The Cunning Little Vixen

Reviewer's rating

Rather like ‘The Marriage of Figaro’, this opera is fairly indestructible in any production. As environmental awareness has grown so this parable about man and the natural world has acquired even greater salience. But even if you put the message to one side, it can work equally well simply as a fairy story about the cycle of nature, full of humour and charm. That can appeal to all ages, and offer roles and opportunities for performers of all ages. It is rare that both aspects of its appeal are well blended in the same production and here director Stephen Barlow succeeds in memorably fusing each aspect.

The twilight glimmers of Holland Park are of course an ideal setting for this sort of fairy tale in a forest, and the mood is set immediately in the orchestral prelude as masked children rush on through the audience waving lantern streamers and impersonating insects and animals. The rest of the work is done by Janáček’s unique score, here in the chamber reduction by Jonathan Dove, which combines lyrical intensity and rhythmic quirkiness. None of this is easy though, and great credit belongs to Jessica Cuttis in the pit, who set the tone for the evening by managing the quicksilver changes of mood and tone with incisiveness and flair, assisted by some virtuosic playing particularly from the brass and woodwinds.

In this tale of a young vixen’s adventures in the forest and ultimately fatal encounters with humans there is a reversal of expectations. It is the animals that have fully developed anthropomorphised personalities and the humans who are – mostly – two-dimensional stereotypes. So, a lot depends on how the vixen herself is presented, and here the director and lead singer (Jennifer France) show originality in developing her feminist credentials, both in feisty exchanges with her human ‘frenemy’, the Forester, and in the elaborate courting scene with the Dog Fox, a cheerfully swaggering Julia Sporsén. There is justification for this approach in the text and score, and it went down a treat with today’s audience too.

Everyone needs good acting skills in this piece as well as variety and agility of movement. Characters are shot, get drunk and fall over, and we get to witness a chicken massacre (very elegantly achieved here) and a poacher at work, together with the full buzzing, whirring, and seething of the forest world, and joyful wedding dance. Credit should therefore go to Sarita Piotrowski, the movement director, in making full use of this year’s stage walkway to real inventive effect. All the performers deliver irrespective of age.

There are no weak links in the cast or chorus, but a few performances really stand out. As indicated, Jennifer France embodies the vixen’s feisty vitality and energy with conviction, and indeed all the animal roles are well sung, with clear diction and acting that reveals personality. Many of these roles are little vignettes, similar to Ravel’s achievement in the contemporary ‘L’Enfant et Les Sortilèges, and a performer only has a few minutes to make their mark. It is very good to see everyone hit the mark.

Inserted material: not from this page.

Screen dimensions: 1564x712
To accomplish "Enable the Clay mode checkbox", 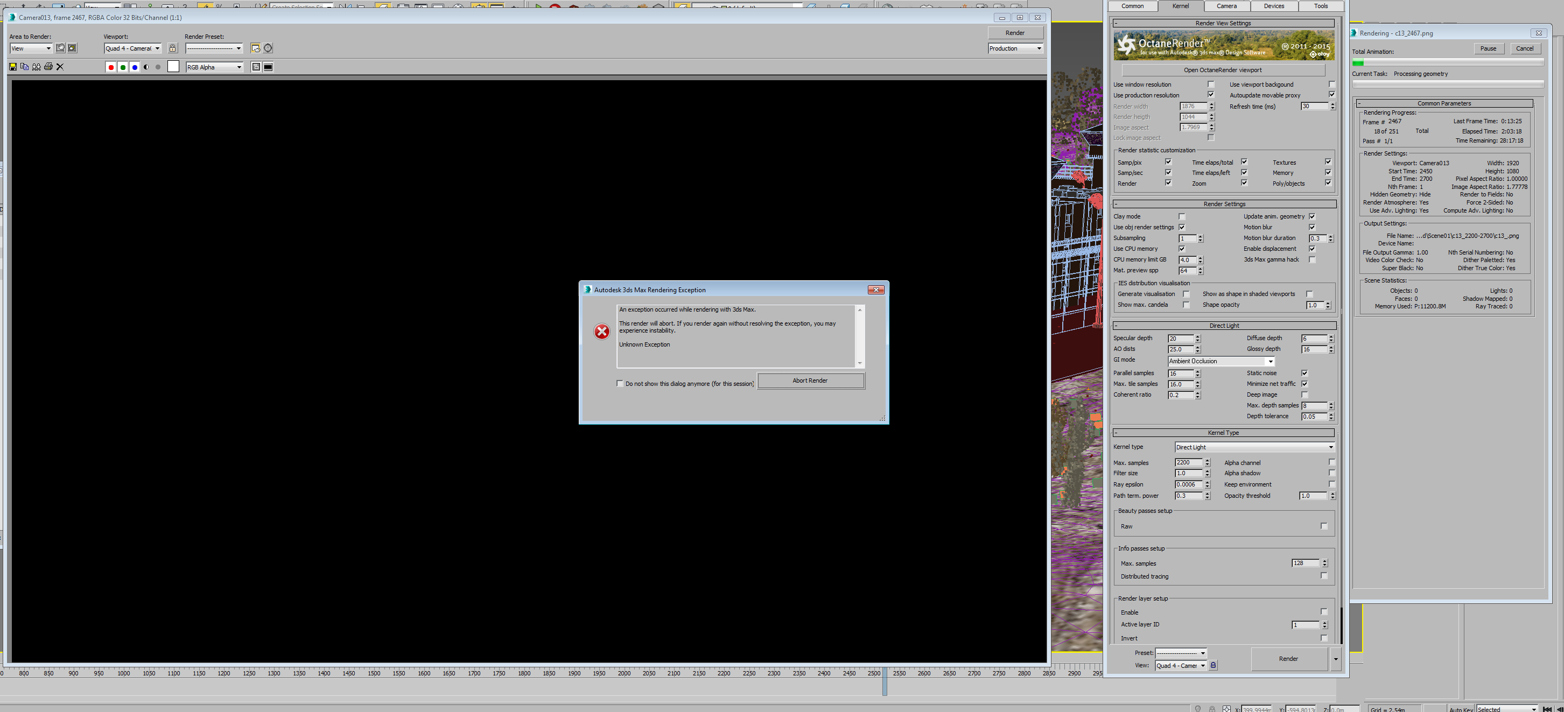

Like the Forester, Grant Doyle has the right blend of world-weariness and peasant cunning. The opera culminates in a wonderfully elegiac reflection of the unceasing cycle of life to which the Forester opens his heart. But this only works as it should if the character grows through the opera. He should not be too cuddly and beneficent at the start: he needs to come to a recognition of the harm he has done. Doyle covers this arc well and is equal to the vocal challenges the role presents.

In comparison with the scenes set in the forest, the contrasting interior episodes located in the village tavern are under-characterised, somewhat the victim of the minimalism enforced on this year’s productions by outside circumstances. But all the same, there are some well-crafted performances, especially from Charne Rochford as the doleful Schoolmaster and the John Savournin as the anxious, unhappy priest. Chuma Sijeka’s brutal poacher is a useful antidote against any hint of sentimentality in this opera’s view of man and nature.

While it is hard to fail with this opera, it is even harder to really do justice to its many layers of meaning. This production succeeds where many do not.